Com o projeto, fica proibido que um político condenado por órgão colegiado da Justiça se candidate (hoje isso só ocorre após esgotadas todas as possibilidades de recurso, isto é, quando “a sentença transita em julgado”), ampliam-se os crimes passíveis de tornar políticos inelegíveis, impede-se a candidatura de quem renunciou a mandato eletivo para preservar direitos políticos, e são estabelecidos critérios que dotarão a Justiça eleitoral de novos instrumentos para combater a corrupção e os abusos por parte de candidatos ou de ocupantes de cargos eletivos.
Se na Câmara os inimigos do ficha limpa, encabeçados pelo deputado Eduardo Cunha (PMDB-RJ), privilegiaram as manobras de bastidores para tentar detonar a proposta, no Senado, o primeiro adversário de peso do projeto se apresenta às claras. Quem? Nada menos que o líder do governo, senador Romero Jucá (PMDB-RR), que disse com todas as letras que não vê o assunto como prioridade.
Base do governo dividida
Nesse tema, porém, Jucá – um dos senadores com pendências judiciais em andamento no Supremo Tribunal Federal (STF) – não fala por toda a base governista, que está dividida em relação ao assunto. Mal o projeto chegou no Senado, na última quarta-feira, Eduardo Suplicy (PT-SP) começou a recolher assinaturas para pedir a votação do ficha limpa em regime de urgência. Vários parlamentares de partidos da base governista e da oposição têm aderido à ideia.

**Informações fornecidas**:
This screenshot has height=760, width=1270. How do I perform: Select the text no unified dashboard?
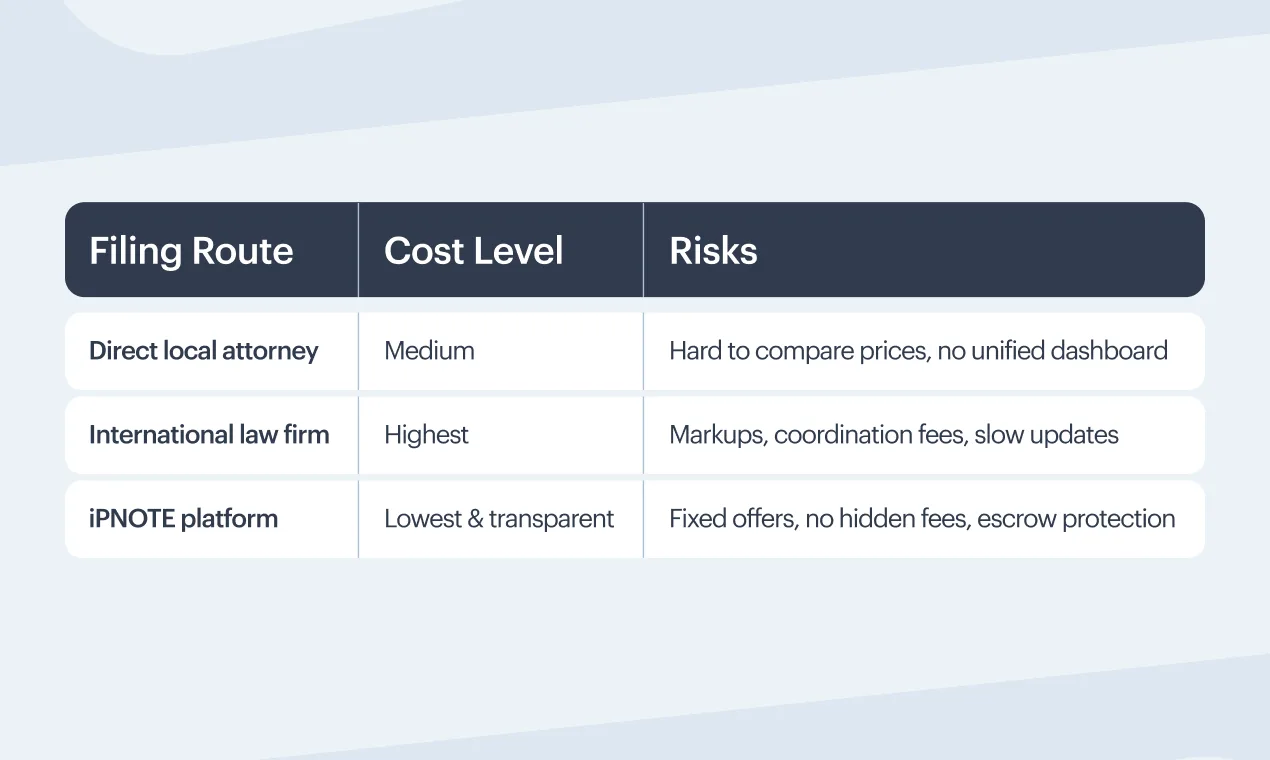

**Tarefa curta A**: Transcreva literalmente a parte do texto sobre o projeto ficha limpa que começa em "Com o projeto, fica" e termina em "de cargos eletivos.".
**Tarefa curta B**: Liste todos os parlamentares citados nominalmente no texto sobre o projeto ficha limpa, com o partido e o estado que aparecem entre parênteses.

**Solução do exercício A**:
Com o projeto, fica proibido que um político condenado por órgão colegiado da Justiça se candidate (hoje isso só ocorre após esgotadas todas as possibilidades de recurso, isto é, quando “a sentença transita em julgado”), ampliam-se os crimes passíveis de tornar políticos inelegíveis, impede-se a candidatura de quem renunciou a mandato eletivo para preservar direitos políticos, e são estabelecidos critérios que dotarão a Justiça eleitoral de novos instrumentos para combater a corrupção e os abusos por parte de candidatos ou de ocupantes de cargos eletivos.

**Solução do exercício B**:
Eduardo Cunha (PMDB-RJ)
Romero Jucá (PMDB-RR)
Eduardo Suplicy (PT-SP)